DATA:
.....

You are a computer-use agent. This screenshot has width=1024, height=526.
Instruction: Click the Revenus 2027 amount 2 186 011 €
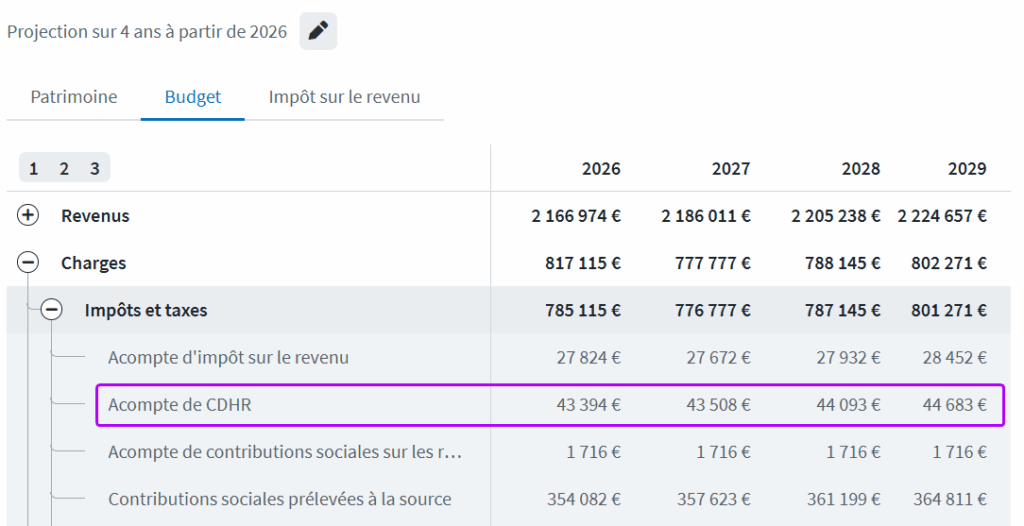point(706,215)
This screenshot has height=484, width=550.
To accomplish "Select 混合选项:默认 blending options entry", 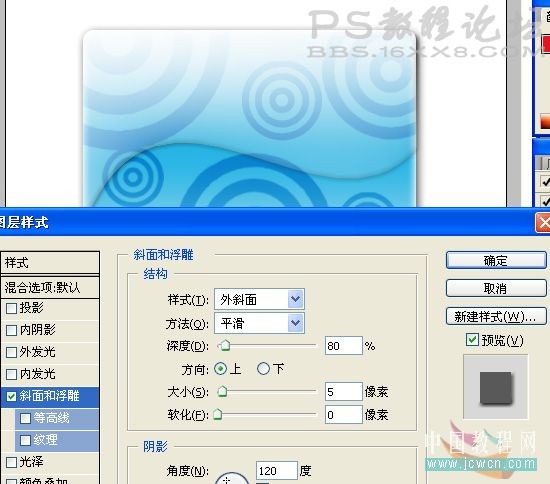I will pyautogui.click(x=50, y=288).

.....

EXERCISE:
For every line of the material above that contains the word "width", show the line.

RESPONSE BELOW:
You are a computer-use agent. This screenshot has width=1024, height=526.
This screenshot has height=484, width=550.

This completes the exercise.